Debut novelist Gibson attempts to combine a snarky lampoon of super and nouveau riche cultural striving with a heartfelt coming-of-age story. She throws in a metafictional critique of metafiction for good measure.
In the Long Island, N.Y., town of Fox Glen, the wealthy, generally doltish residents vie to show how highbrow they are. So it’s not much of a stretch when a sweetly boorish bra-manufacturing magnate and his cartoonishly cold wife hire a writer to create a book for their daughter Carley’s sweet-sixteen party. The book will be a cultural coup. Besides, Carley’s teachers have complained about her lack of intellect, and Carley’s parents hope that involving her in the writing will prove motivating. Overweight Carley hates books and has few friends except Hunter—a big exception since he’s the most popular boy in the high school. A handsome if sickly lothario who drinks to serious excess when he isn’t reading or working on his application essay for Princeton, Hunter considers Carley his best friend and depends on her for all his platonic emotional needs. Her feelings are less platonic, and she repeatedly forgives him for behaving badly under the influence. Bree, the starving author of a novel, is hired to write Carley’s book, thanks to Justin, a famous writer living in Fox Glen seclusion since a fan attacked him. Justin knew Bree in college, treated her badly and has been secretly atoning every since.
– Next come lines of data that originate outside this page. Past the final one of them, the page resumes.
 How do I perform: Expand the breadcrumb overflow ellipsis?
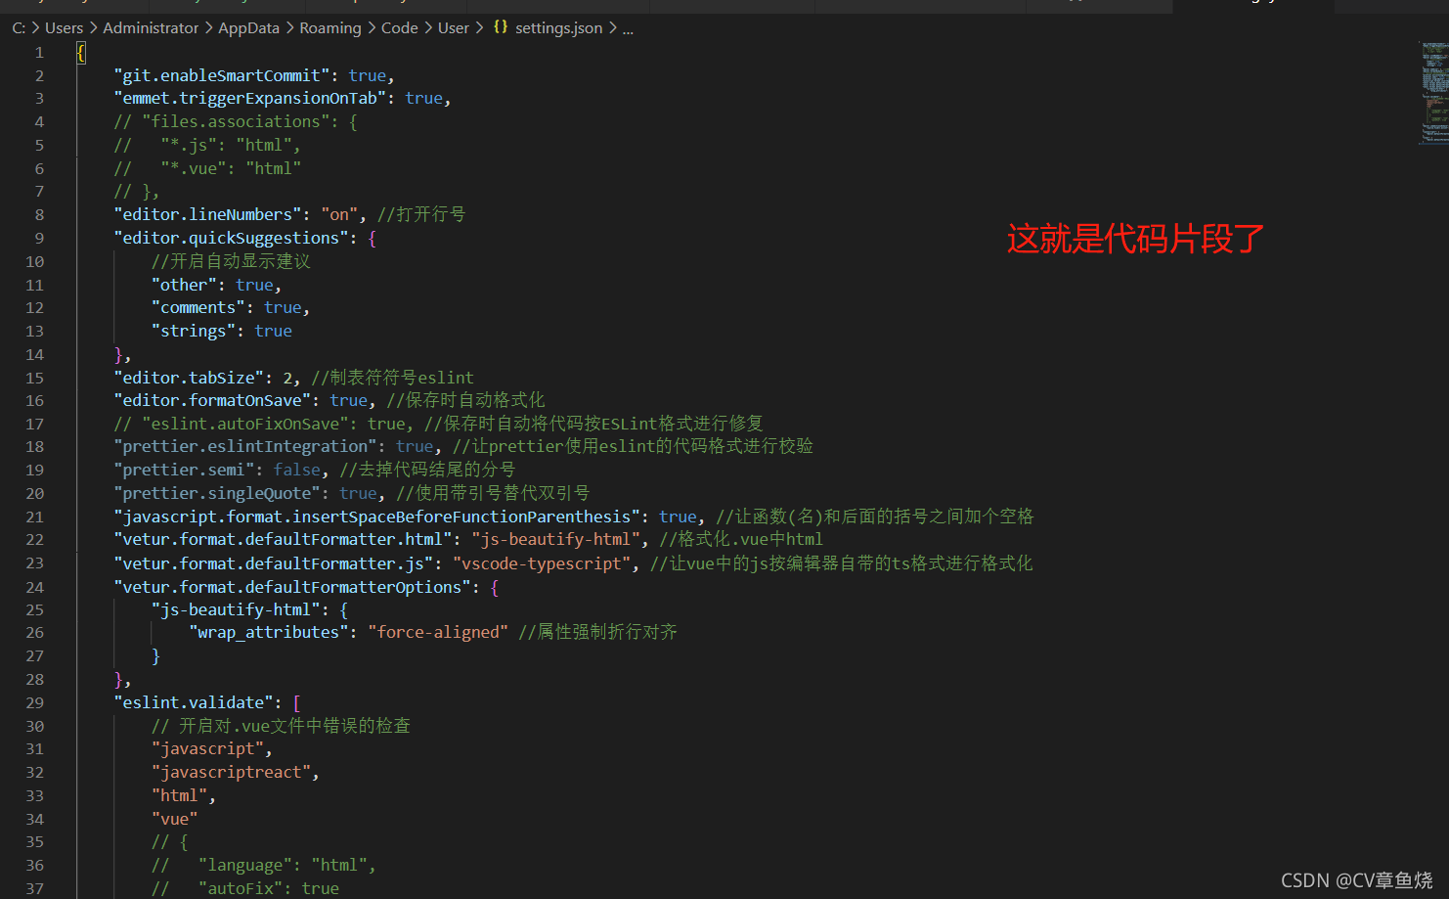point(628,27)
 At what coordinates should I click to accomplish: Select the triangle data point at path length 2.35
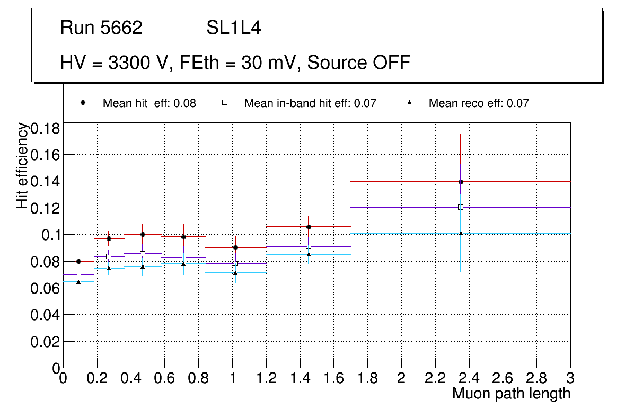[461, 233]
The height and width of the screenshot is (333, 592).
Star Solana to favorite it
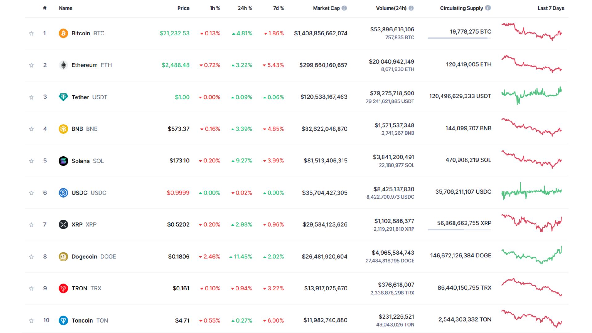31,161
As Justin and Bree skirt around their relationship, they genuinely try to help Carley, but Carley cannot face that Hunter’s addiction to alcohol and drugs is becoming worse. The drunken scenes, the acting outs and the apologies repeat themselves in various forms until the reader loses track. Hunter’s downward spiral is offset by various witticisms surrounding Carley’s SAT vocabulary malapropisms; the excessively obnoxious behavior of various parents and rich friends; and Bree, Justin and Hunter’s literary debates.
Ambitious but unconvincing mix of uplift, tragedy and cartoonish satire.